REACCION EN CADENA DE LA POLIMERASA (PCR)

César Paz y Miño, Ramiro Burgos, Verónica Dávalos, Mercedes Del Pozo, Christian Pérez, María E. Sánchez, Paola E. Leone. Laboratorio de Genética Molecular
y Citogenética Humana, PUCE.

La PCR es una reacción bioquímica in vitro catalizada por un enzima, en la cual pequeñas cantidades de un segmento específico de ADN, que se hallan entre dos regiones de ADN de secuencia conocida, son amplificadas obteniéndose una gran cantidad de ADN linear de doble cadena.  Debido a que la PCR está basada en la acción enzimática de una ADN polimerasa (la más comúnmente utilizada es la Taq ADN pol I que es una de las enzimas más extensamente caracterizada y aplicada en biología molecular), la tecnología de la PCR fue aplicada inmediatamente en varias áreas de investigación, incluyendo la tecnología del ADN recombinante, la expresión génica, medicina general, medicina forense y evolución.  Actualmente, la tecnología  de la PCR ha adquirido mayor importancia con el desarrollo de las enzimas de restricción, con el clonaje del ADN y con el Southern blotting en el avance de la biología molecular.  Los primeros experimentos de amplificación con PCR fueron realizados por Kary Mullis y el matemático Fred A. Faloonaquien desarrolló el primer dispositivo automático regulador de la temperatura en ciclos, conocido como termociclador o máquina de PCR (Mullis y Faloona, 1987).

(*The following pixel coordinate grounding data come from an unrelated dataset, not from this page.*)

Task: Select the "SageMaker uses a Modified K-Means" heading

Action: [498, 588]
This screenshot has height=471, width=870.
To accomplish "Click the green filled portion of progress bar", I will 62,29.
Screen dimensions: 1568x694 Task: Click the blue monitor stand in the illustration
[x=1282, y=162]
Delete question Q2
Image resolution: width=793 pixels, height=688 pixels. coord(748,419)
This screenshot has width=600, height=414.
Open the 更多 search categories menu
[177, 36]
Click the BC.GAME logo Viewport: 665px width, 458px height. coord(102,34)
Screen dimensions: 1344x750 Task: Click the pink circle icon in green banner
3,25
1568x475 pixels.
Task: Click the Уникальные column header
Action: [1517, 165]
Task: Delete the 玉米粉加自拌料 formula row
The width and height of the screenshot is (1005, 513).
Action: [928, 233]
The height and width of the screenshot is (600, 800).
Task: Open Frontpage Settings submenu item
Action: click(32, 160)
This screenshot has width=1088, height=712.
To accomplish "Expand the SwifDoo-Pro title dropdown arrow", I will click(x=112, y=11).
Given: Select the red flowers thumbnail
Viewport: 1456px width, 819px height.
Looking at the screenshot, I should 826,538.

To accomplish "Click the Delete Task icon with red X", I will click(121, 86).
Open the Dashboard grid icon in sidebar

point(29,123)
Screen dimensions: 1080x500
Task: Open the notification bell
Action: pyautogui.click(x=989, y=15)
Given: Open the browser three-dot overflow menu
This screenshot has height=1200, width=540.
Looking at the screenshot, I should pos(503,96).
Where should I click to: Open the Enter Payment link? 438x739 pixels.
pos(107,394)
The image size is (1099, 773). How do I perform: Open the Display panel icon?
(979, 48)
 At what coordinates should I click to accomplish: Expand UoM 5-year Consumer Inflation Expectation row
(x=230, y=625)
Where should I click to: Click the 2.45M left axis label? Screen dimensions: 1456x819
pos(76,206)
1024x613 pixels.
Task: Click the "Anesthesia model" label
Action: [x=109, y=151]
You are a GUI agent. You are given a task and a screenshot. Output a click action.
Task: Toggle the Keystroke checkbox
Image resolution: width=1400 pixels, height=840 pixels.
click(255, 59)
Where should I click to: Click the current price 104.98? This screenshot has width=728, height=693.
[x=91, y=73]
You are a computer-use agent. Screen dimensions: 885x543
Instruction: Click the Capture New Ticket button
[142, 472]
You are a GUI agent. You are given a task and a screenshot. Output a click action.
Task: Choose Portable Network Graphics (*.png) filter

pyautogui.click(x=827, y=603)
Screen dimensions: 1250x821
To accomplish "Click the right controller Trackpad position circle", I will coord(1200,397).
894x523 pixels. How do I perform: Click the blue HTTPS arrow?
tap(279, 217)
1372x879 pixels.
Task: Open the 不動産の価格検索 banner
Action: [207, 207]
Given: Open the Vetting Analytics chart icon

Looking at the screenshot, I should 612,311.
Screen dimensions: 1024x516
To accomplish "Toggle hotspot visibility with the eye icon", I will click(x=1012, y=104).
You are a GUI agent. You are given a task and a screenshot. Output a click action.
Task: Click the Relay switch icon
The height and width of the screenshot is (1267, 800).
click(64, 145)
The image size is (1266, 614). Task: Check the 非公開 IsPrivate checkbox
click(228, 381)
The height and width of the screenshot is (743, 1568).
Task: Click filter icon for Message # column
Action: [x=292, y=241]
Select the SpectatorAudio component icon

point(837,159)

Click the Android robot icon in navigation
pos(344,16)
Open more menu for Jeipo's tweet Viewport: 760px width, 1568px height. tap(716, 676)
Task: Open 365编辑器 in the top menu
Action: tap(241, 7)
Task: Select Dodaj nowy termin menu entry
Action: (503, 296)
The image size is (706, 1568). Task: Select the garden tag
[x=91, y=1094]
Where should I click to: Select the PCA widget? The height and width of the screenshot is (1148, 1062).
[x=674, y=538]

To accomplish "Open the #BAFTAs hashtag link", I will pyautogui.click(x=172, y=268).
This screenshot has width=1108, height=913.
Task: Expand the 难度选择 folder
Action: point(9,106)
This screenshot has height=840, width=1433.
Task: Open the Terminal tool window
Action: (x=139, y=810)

La amplificación del ADN se obtiene por ciclos repetidos de PCR, cada uno de los cuales tiene tres estadios de temperatura distintos:

1. Desnaturalización del molde o "plantilla" de ADN (ADN que servirá de modelo para su amplificación) que necesita de 94 a 96 grados C.
2. Unión o annealing de los cebadores (primers).  Los cebadores son oligonucleótidos artificiales, formados por moléculas de cadena simple de ADN que son complementarios a ambos extremos de una secuencia determinada de ADN y que actúa como molde o plantilla.  Su función es servir al molde de ADN como punto de partida para la polimerización.  Este paso requiere una temperatura que varía entre los 42  a 60 grados C (temperatura que variará en función de la composición de bases del cebador).
3. Extensión del cebador por ADN polimerasa: Los cebadores son extendidos en una cadena molde de ADN de simple cadena (previamente desnaturalizado) gracias al enzima ADN polimerasa en presencia de desoxinucleósidos trifosfato (dNTPs) bajo condiciones adecuadas de reacción, esto da como resultado la síntesis de nuevas cadenas de ADN complementario a las cadenas molde.  Para este paso se requieren temperaturas entre los 60 a 72 grados C.  Luego de la extensión  se obtienen moléculas de ADN de doble cadena, sin embargo, la síntesis de nuevas cadenas de ADN puede ser repetida volviendo a desnaturalizar el ADN por calor (desnaturalización), seguidamente promoviendo la unión de los cebadores mediante el enfriamiento de la mezcla para finalmente conducir a la extensión de los cebadores gracias a la ADN polimerasa a la temperatura adecuada para cada reacción.